1 报错描述
1.1 系统环境
Hardware Environment(Ascend/GPU/CPU): Ascend
Software Environment:
-- MindSpore version (source or binary): 1.6.0
-- Python version (e.g., Python 3.7.5): 3.7.6
-- OS platform and distribution (e.g., Linux Ubuntu 16.04): Ubuntu 4.15.0-74-generic
-- GCC/Compiler version (if compiled from source):
1.2 基本信息
1.2.1 脚本
训练脚本是通过构建Conv2d的单算子网络,对输入张量计算二维卷积。
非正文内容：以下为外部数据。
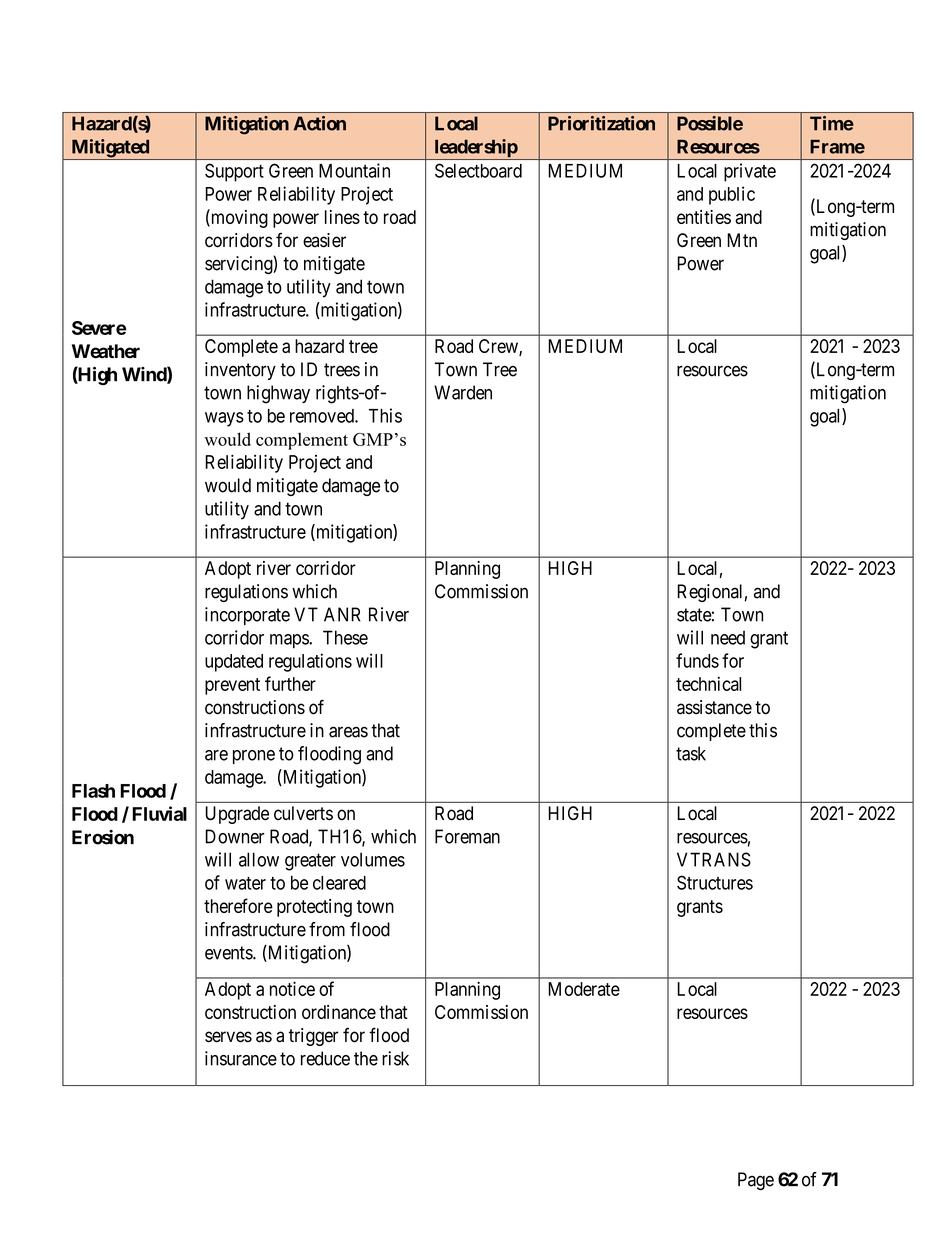 This page has height=1233, width=952. I want to click on prone, so click(254, 757).
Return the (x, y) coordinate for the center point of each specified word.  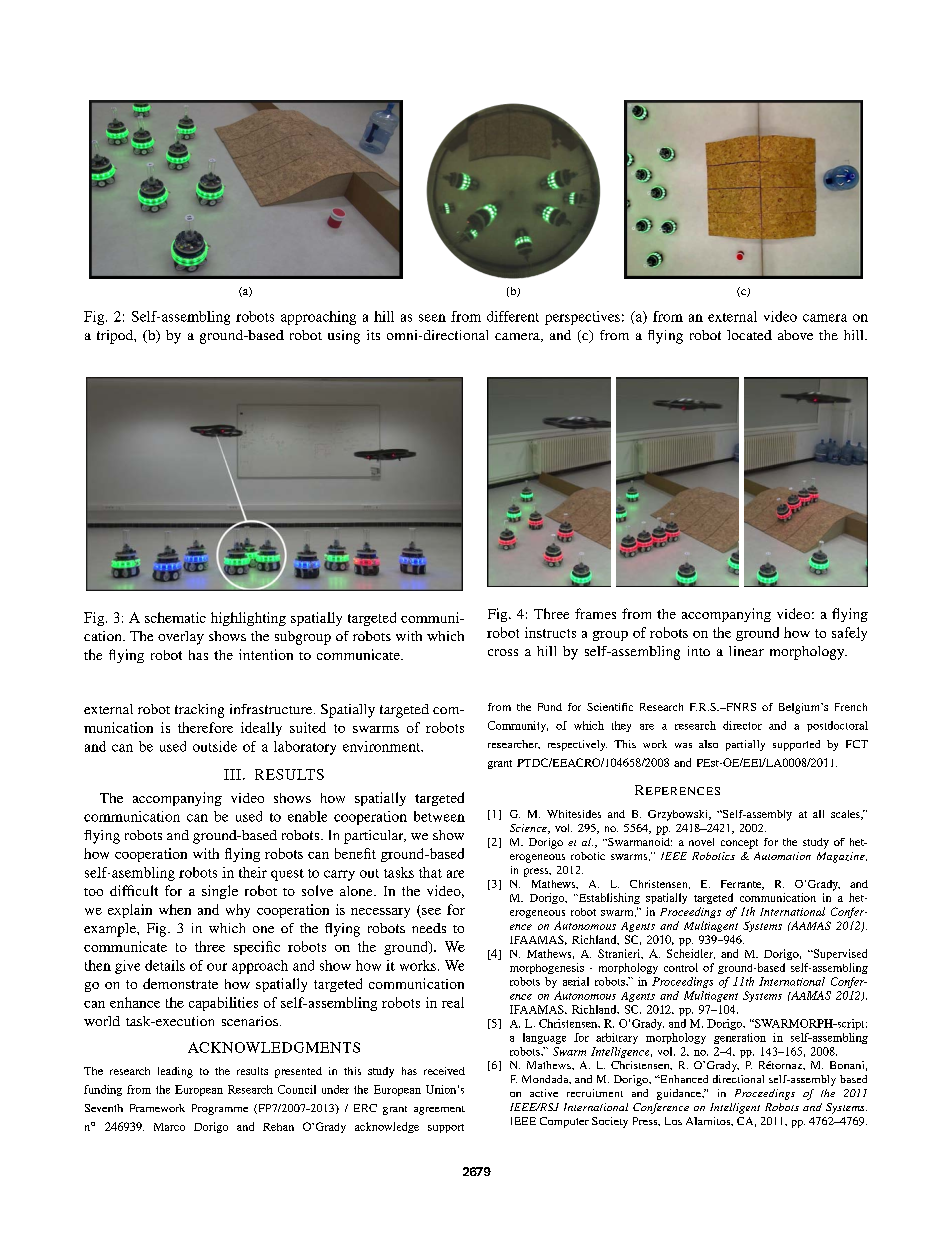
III (232, 774)
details (165, 965)
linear (746, 651)
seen (432, 318)
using (344, 337)
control (681, 967)
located (749, 335)
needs (429, 928)
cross (503, 652)
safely (849, 634)
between (439, 816)
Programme (220, 1109)
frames (595, 613)
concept (739, 844)
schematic (175, 617)
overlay (181, 638)
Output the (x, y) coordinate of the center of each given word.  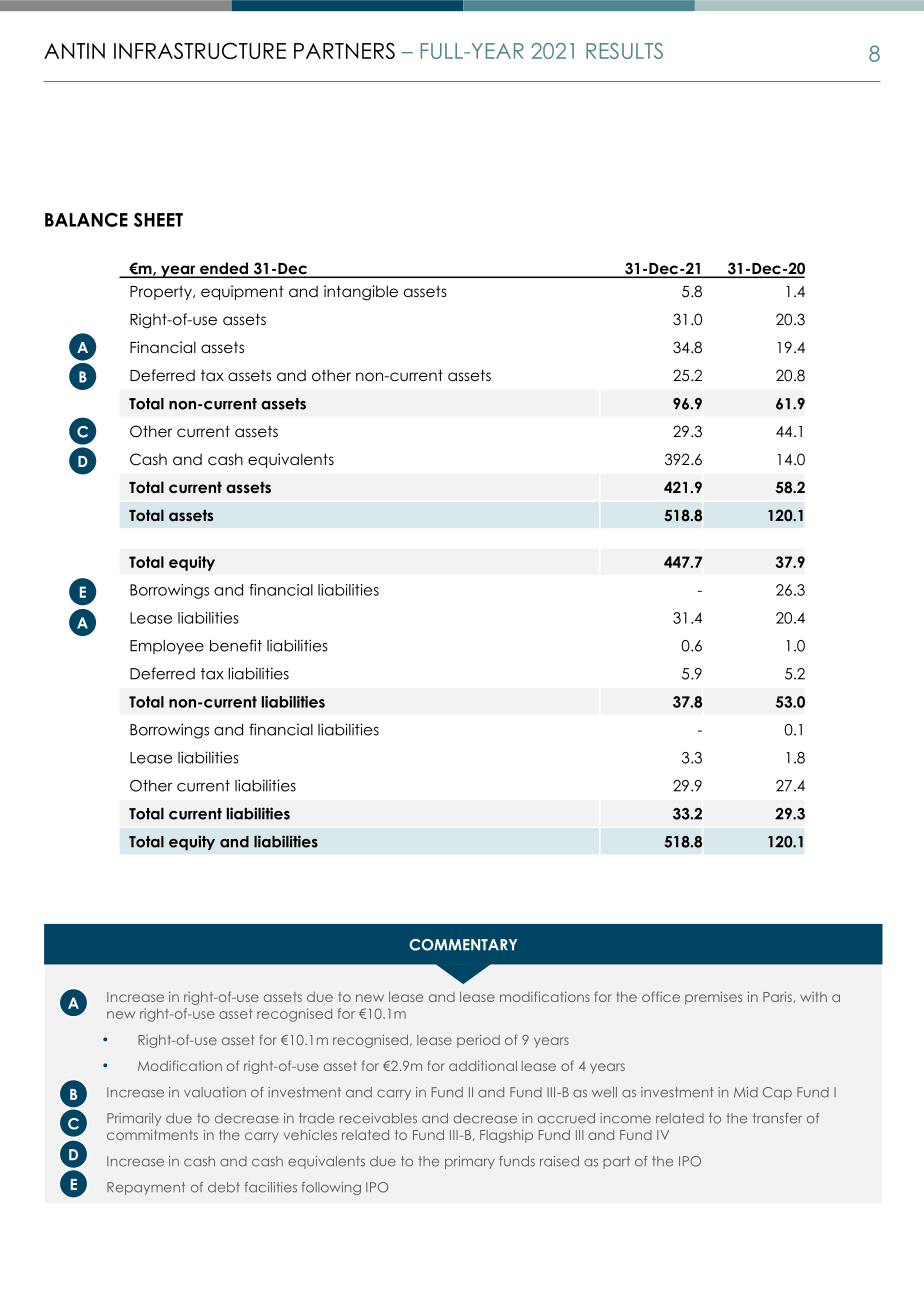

脚本如下:
01 class Net(nn.Cell):
02 def __init__(self,in_channels,out_channels,kernel_size):
03 super(Net, self).__init__()
04 self.in_channels = in_channels
05 self.out_channels = out_channels
06 self.kernel_size = kernel_size
07 self.conv2d = nn.Conv2d(self.in_channels,self.out_channels,self.kernel_size)
08
09 def construct(self, x):
10 result = self.conv2d(x)
11 return result
12
13 net = Net(in_channels=1, out_channels =240,kernel_size =4)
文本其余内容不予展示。